I have a collection of polars expressions being used to generate features for an ML model. I'd like to add a poission cdf feature to this collection whilst maintaining lazy execution (with benefits of speed, caching etc...).
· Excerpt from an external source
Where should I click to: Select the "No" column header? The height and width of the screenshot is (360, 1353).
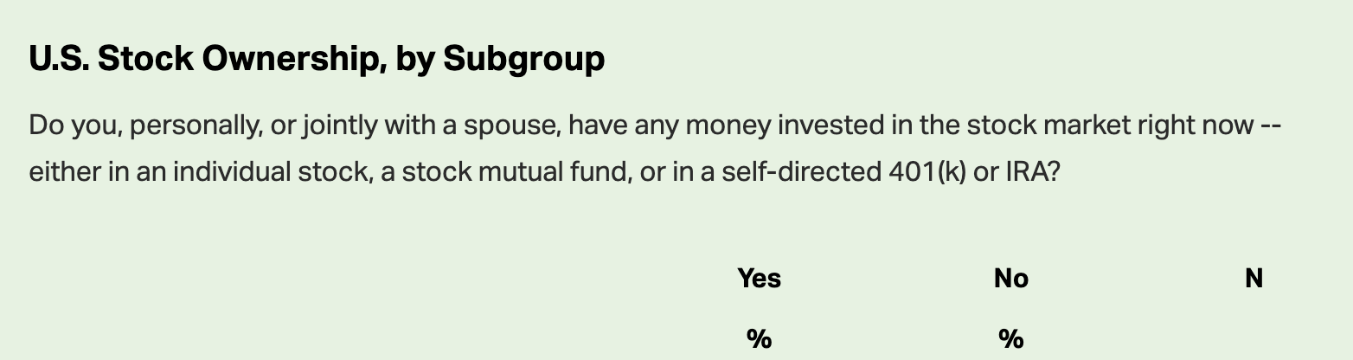point(1011,278)
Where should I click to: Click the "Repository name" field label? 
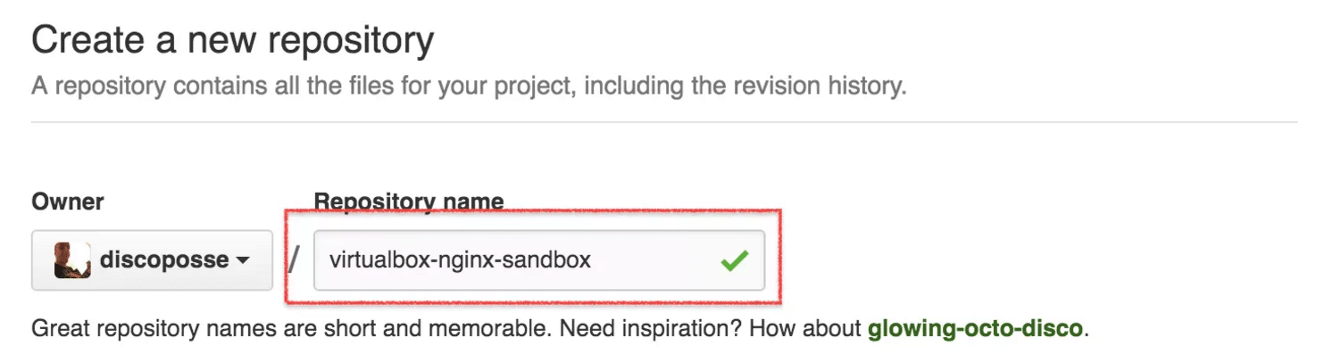click(x=408, y=202)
I so far have not found an easy way of achieving this.
I've been able to get the result I'd like outside of the desired lazy expression framework with:
import polars as pl
from scipy.stats import poisson
df = pl.DataFrame({"count": [9,2,3,4,5], "expected_count": [7.7, 0.2, 0.7, 1.1, 7.5]})
result = poisson.cdf(df["count"].to_numpy(), df["expected_count"].to_numpy())
df = df.with_column(pl.Series(result).alias("poission_cdf"))
However, in reality I'd like this to look like:
df = pl.DataFrame({"count": [9,2,3,4,5], "expected_count": [7.7, 0.2, 0.7, 1.1, 7.5]})
df = df.select(
[
... # bunch of other expressions here
poisson_cdf()
]
)
where poisson_cdf is some polars expression like:
def poisson_cdf():
# this is just for illustration, clearly wont work
return scipy.stats.poisson.cdf(pl.col("count"), pl.col("expected_count")).alias("poisson_cdf")
I also tried using a struct made up of "count" and "expected_count" and apply like advised in the docs when applying custom functions. However, my dataset is several millions of rows in reality - leading to absurd execution time.
Any advice or guidance here would be appreciated. Ideally there exists an expression like this somewhere out there? Thanks in advance!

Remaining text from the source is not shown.